> _本文抜粋_
^^^^^^^^^^^^^^^^

本発明の移染防止組成物は、一般家庭での洗濯において、そして、クリーニング店等の業務用洗濯でのポリエステル製品の洗浄時のような十分に強力な洗浄力を有する洗浄液による洗浄においても、染料の色流れと再付着を低減して、移染を抑制することができる。
【0011】
本発明の移染防止組成物は、分散染料によって染色されたポリエステル製品のJIS洗濯堅牢度(汚染(ポリエステル))を0.5~2級向上させ、JIS洗濯堅牢度(汚染(ポリエステル))が2~4級のポリエステル製品を、該JIS洗濯堅牢度(汚染(ポリエステル))が3~5級のポリエステル製品にすることができる。
【0012】
また、ポリエステル製品と、ポリエステル100%の未洗濯白布とを、JIS L0844 2011に定められたB-7法に準拠した洗浄方法で洗浄し、すすぎ、乾燥して、洗濯後白布を得て、該未洗濯白布および該洗濯後白布の各々の表面の色彩値から、下記式で算出されるΔEを算出して比較することによって、移染抑制効果を表現することができる。
該ポリエステル製品が、前記移染防止組成物によって移染防止処理された処理済ポリエステル製染色物の場合のΔEをΔE1とし、該ポリエステル製品が、移染防止未処理ポリエステル製品の場合のΔEをΔE2とした時に、2つのΔEの差(=ΔE2-ΔE1)の値が大きいほど、移染抑制効果が高いことを示す。
本発明の移染防止組成物の移染抑制効果としては、このΔE2-ΔE1の値が、1.0以上、5.0以下になることが好ましく、1.2以上、4.0以下になることがより好ましい。
ΔE2-ΔE1の値が上記範囲よりも小さいと移染抑制効果が不十分な為に移染を生じる虞があり、上記範囲よりも大きい値を得ることは困難である。
【0013】
[移染抑制効果の想定されるメカニズム]
本発明における移染抑制効果の発現メカニズムは、以下のように考えられる。
本発明の移染防止組成物を用いてポリエステル製品に移染防止処理を行った際に、移染防止組成物に含有される移染防止化合物の第4級アンモニウム塩から生じた第4級アンモニウムカチオンのアルキル基(疎水性、親油性が高い部分)がポリエステル製品の繊維中の分散染料と高い親和性を持ち、アルキル基が分散染料の表面に配向して付着して分散染料を覆い、分散染料の漏出を抑制すると考えられる。
また、水の中で繊維の表面はマイナス電荷を帯びていることから、一方で、第4級アンモニウムカチオンのプラス電荷の親水基が、マイナス電荷の繊維表面に配向して吸着されるため、分散染料と繊維とが、カチオン活性剤を介して軽く接着される効果を発揮して、分散染料の漏出を抑制すると考えられる。

^^^^^^^^^^^^^^^^

> _データ抜粋_

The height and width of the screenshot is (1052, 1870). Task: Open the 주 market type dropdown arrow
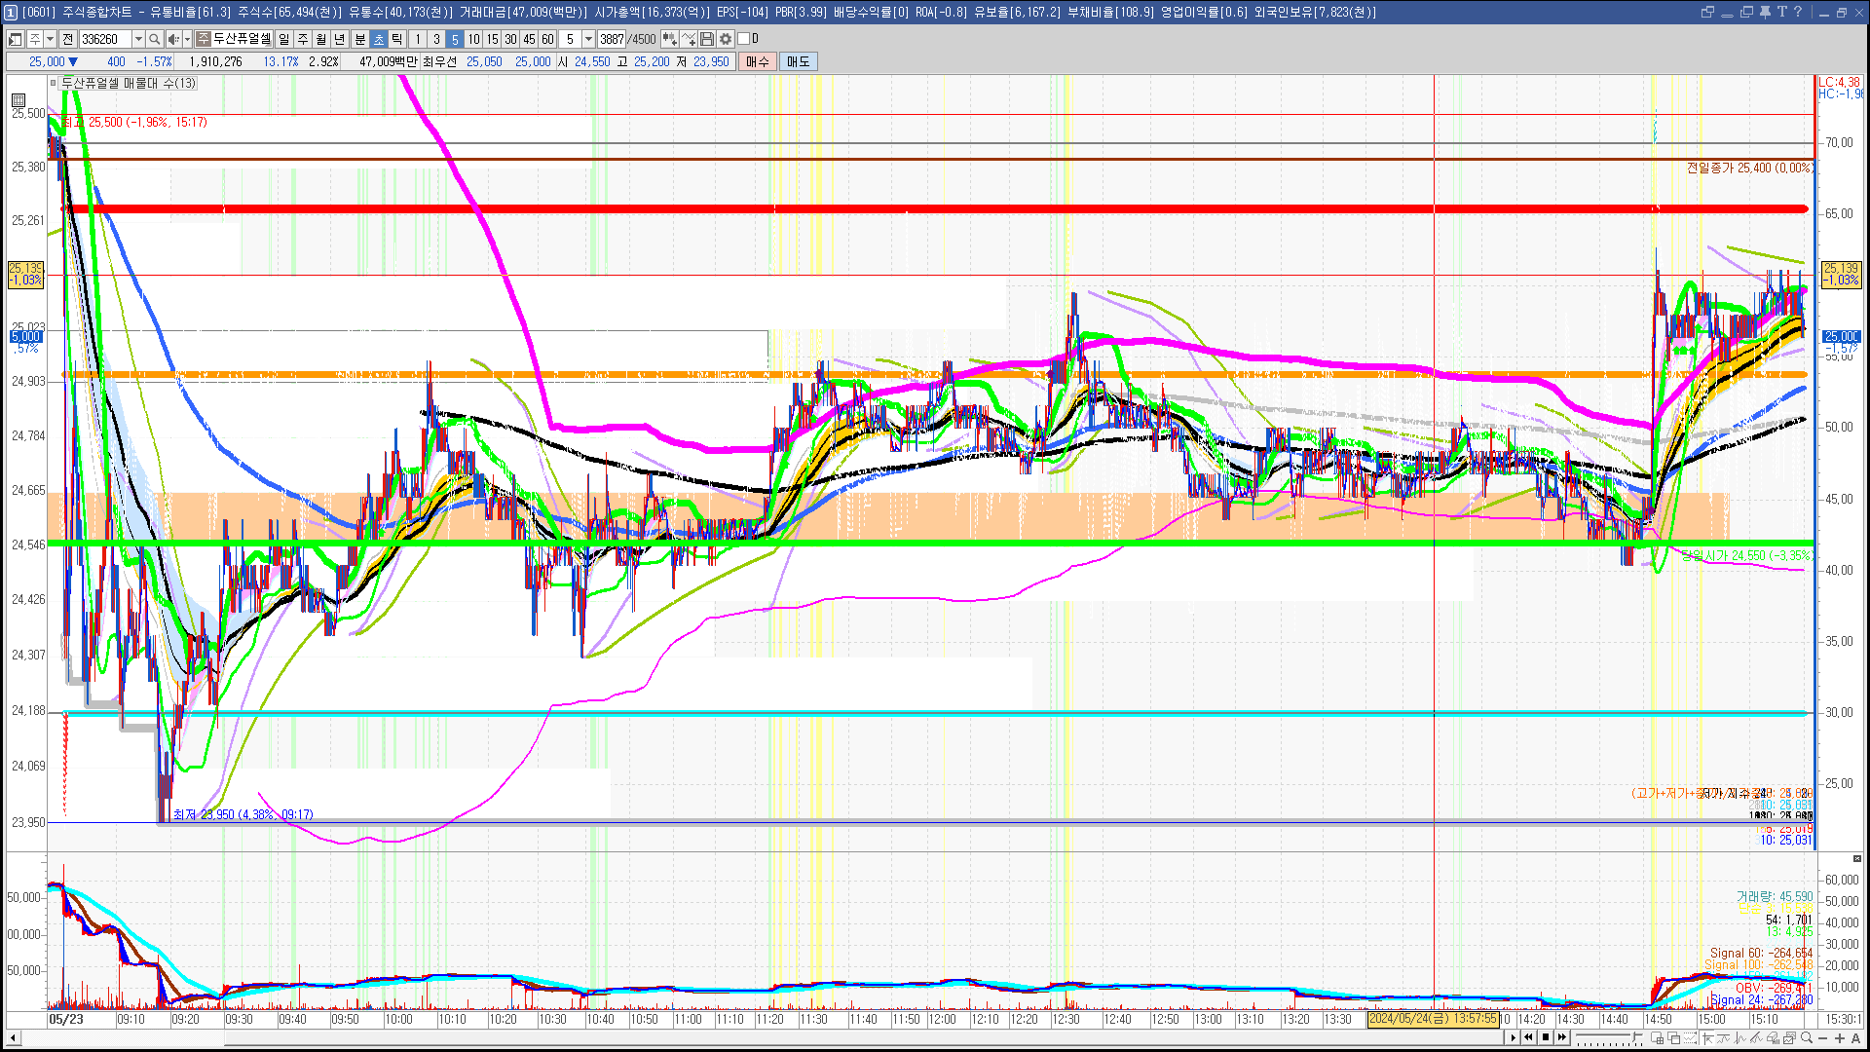tap(50, 39)
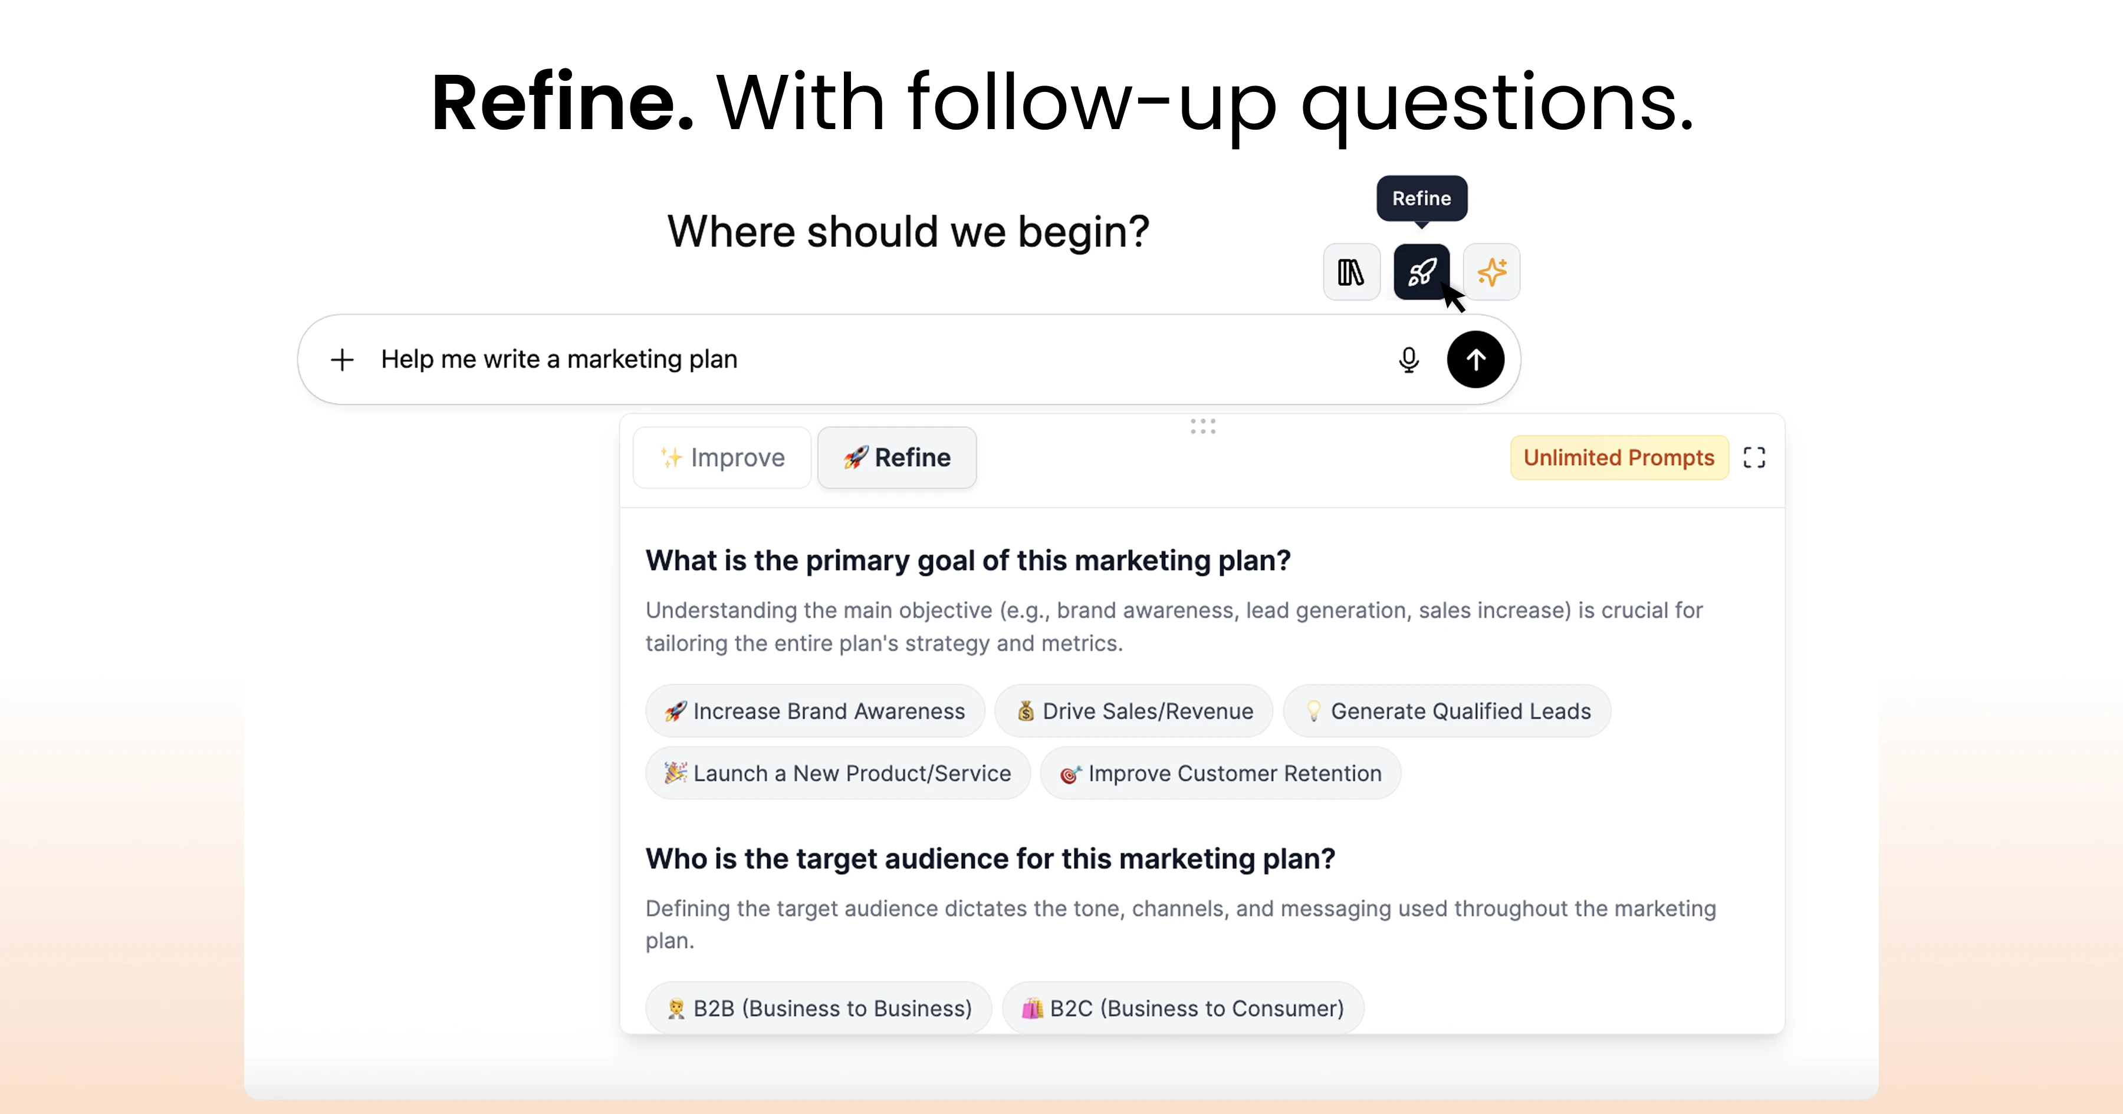Click the Refine rocket icon button
The height and width of the screenshot is (1114, 2123).
(1421, 272)
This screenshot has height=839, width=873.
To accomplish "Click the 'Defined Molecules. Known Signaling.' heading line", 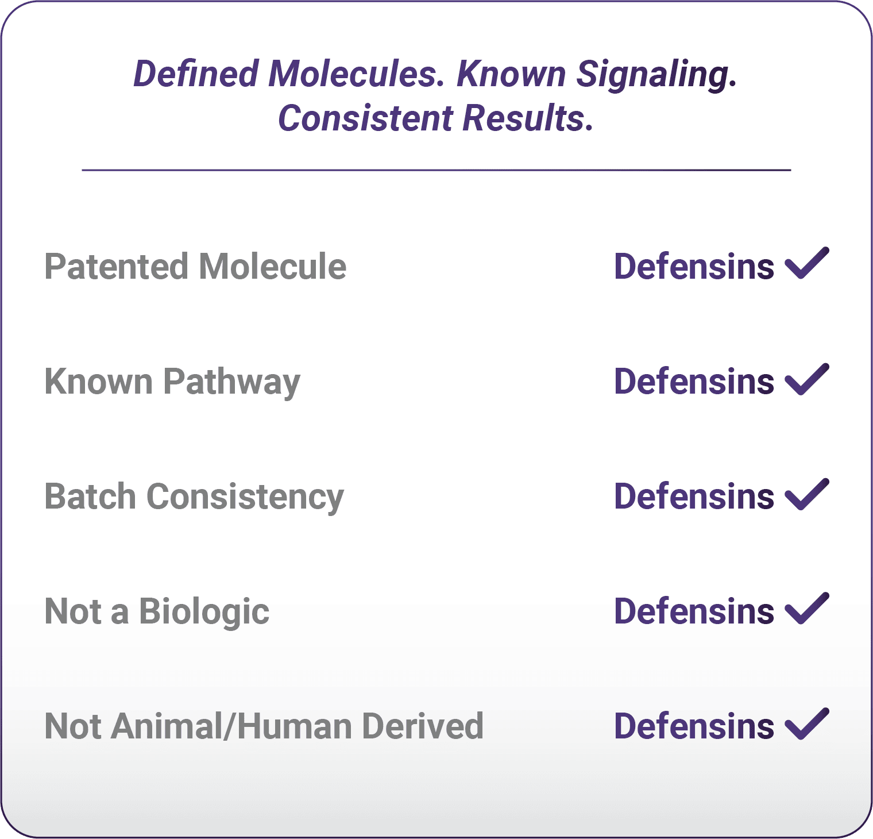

^^^^^^^^^^^^^^^^

> _練習問題_
[A] 移染防止組成物についての本文を2文で要約してください。
[B] 移染防止組成物についての本文と次の(i)~(iii)が合うかどうかを、それぞれ「はい」か「いいえ」で答えよ。判断の決め手となる本文の語句も引用すること。
(i) この組成物は、分散染料で染色されたポリエステル製品のJIS洗濯堅牢度(汚染(ポリエステル))を0.5~2級向上させる。
(ii) ΔE2-ΔE1の値が小さいほど、移染抑制効果が高い。
(iii) 水の中で、繊維の表面はプラス電荷を帯びている。

> _解答例_
[A] この移染防止組成物は、一般家庭での洗濯でも、業務用洗濯のような強力な洗浄でも、染料の色流れと再付着を減らして移染を抑える。その効果は、第4級アンモニウムカチオンのアルキル基が分散染料を覆い、プラス電荷の親水基がマイナス電荷の繊維表面に吸着することで、分散染料の漏出が抑えられるためと考えられている。

[B]
(i) はい。「JIS洗濯堅牢度(汚染(ポリエステル))を0.5~2級向上させ」
(ii) いいえ。「2つのΔEの差(=ΔE2-ΔE1)の値が大きいほど、移染抑制効果が高いことを示す」
(iii) いいえ。「水の中で繊維の表面はマイナス電荷を帯びている」